Of the nation’s 75 biggest cities, the ten fastest-growing increased in population by between 34 and 89 percent between 1980 and 1990. The ten fastest-declining cities lost between 7 and 16 percent of their populations during the same period. (New York, which grew a modest 3.5 percent, was not among the cities we compared.)
The differences in fiscal policy between the two groups of cities were striking. For every $1 of per-capita expenditures in high-growth cities, the shrinking cities spent $1.71. High-growth cities spent an average of $673 per person per year, versus $1,152 in the shrinking cities. These figures don’t include expenditures on health, education, and welfare, which are difficult to compare across cities because of differences in which level of government is responsible. We found, however, that education expenditures are $1,400 per pupil higher in low-growth cities than in high-growth ones; welfare benefits are higher, too.
Shrinking cities had more than twice as large a bureaucracy as growth cities: the high-growth ten had 99 city employees per 10,000 residents; the shrinking cities, 215. City taxes averaged $304 per capita in the high-growth cities, compared with $588 in the shrinking ones. And whereas none of the 15 highest-growth cities have an income tax, ten of the 15 lowest-growth ones do. A key for urban revival, it’s clear, is to reduce spending and government employment so that existing and prospective businesses and residents don’t bear such a high tax burden.
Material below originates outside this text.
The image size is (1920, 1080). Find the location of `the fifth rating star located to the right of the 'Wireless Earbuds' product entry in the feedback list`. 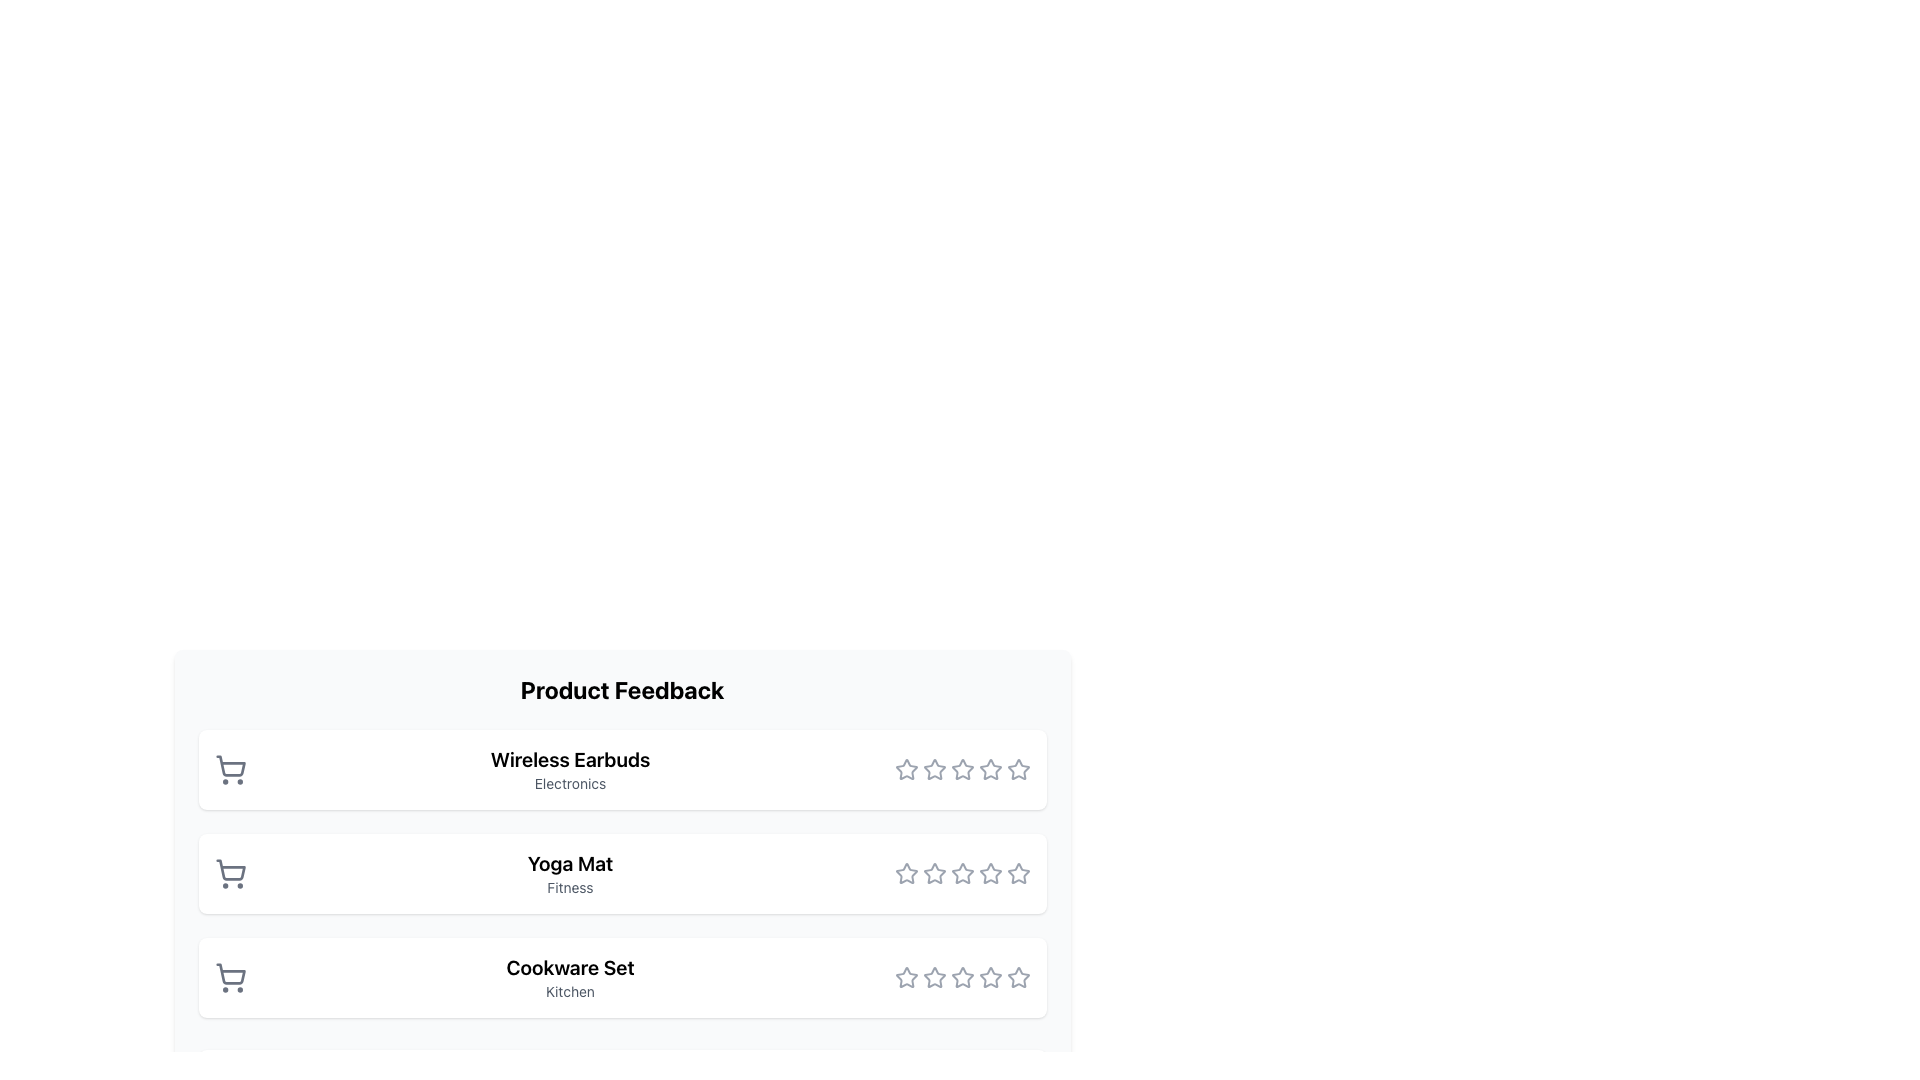

the fifth rating star located to the right of the 'Wireless Earbuds' product entry in the feedback list is located at coordinates (990, 769).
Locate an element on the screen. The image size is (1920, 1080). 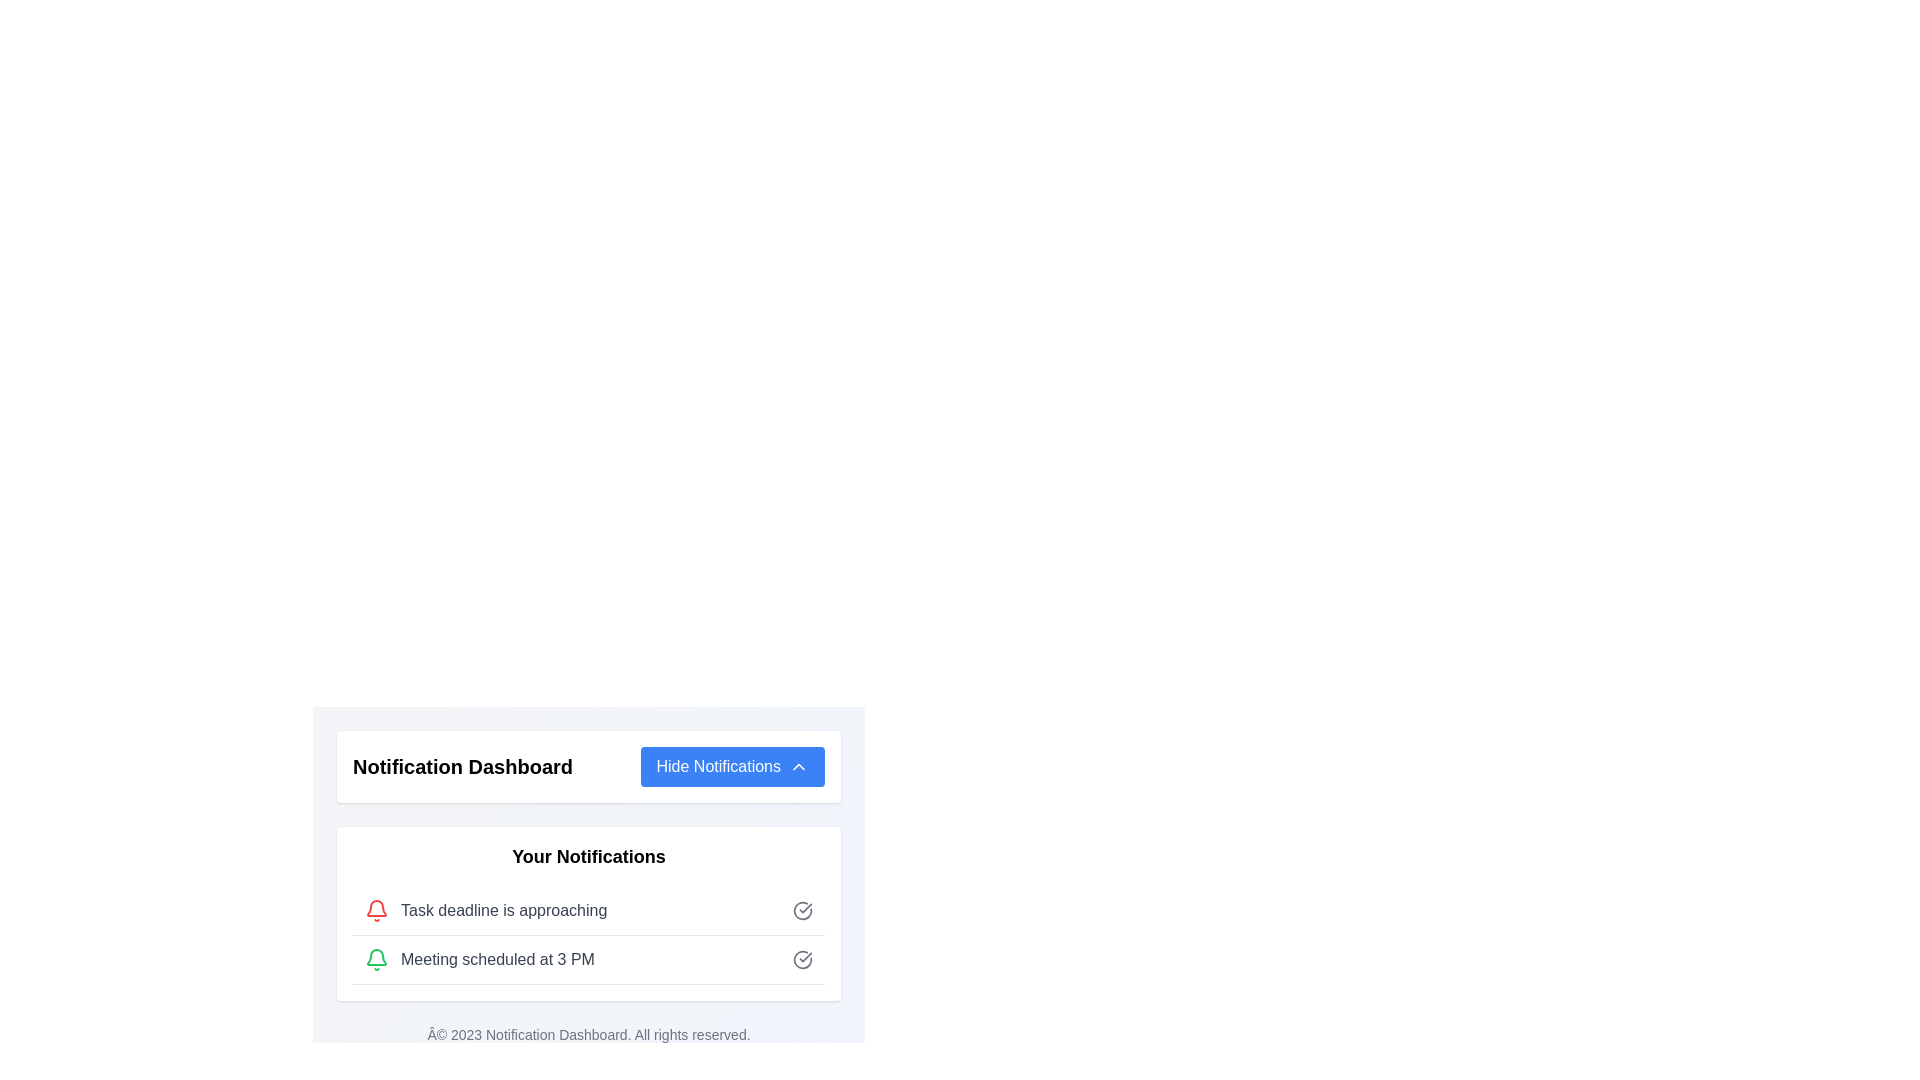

I am not sure that the cause and effect relationship is as simple as that which is being presented. There are many other factors that are not being considered here.
I agree. Correlation is not causation.
It could be because of other factors. Maybe the cities that are already growing don’t need to tax more as the growing poplulation and economy lifts all boats.
However this is a sobering report. It is a fact that cities and states are in competition for employers and jobs and certainly one of the biggest factors for site locators and CEOs is going to be the level of taxation.
Growth lowers taxes. Take two populations each of 100 people with the same tax rate and the same services. At the end of a year 10 people from town A move to town B. The Mayor of town B is able to continue providing the same services without adding to the payroll because the 10 who moved there are entrepreneurs and do not commit crimes. The taxes for town B are now distributed over 110 homes and thus drop by 9.1% per person. The Mayor of town A is afraid to have a layoff for political reasons and keeps expenses the same. The taxes in Town A now raise by 11.1% per person. In the space of a single year the growing town now has tax rates that are 22% less than the shrinking town ((11.1-9.1)/9.1) all because 10 of their best citizens moved. This scenario works for collective IQ, for the coefficient of ambition, and for incomes. Shrinking in population especially when it is “brain drain” style shrinkage or the migration of wealth devastates the places that the brains and wealth leave. Political cowardice adds to the burden that the remaining people in the Town A’s of the country must bear.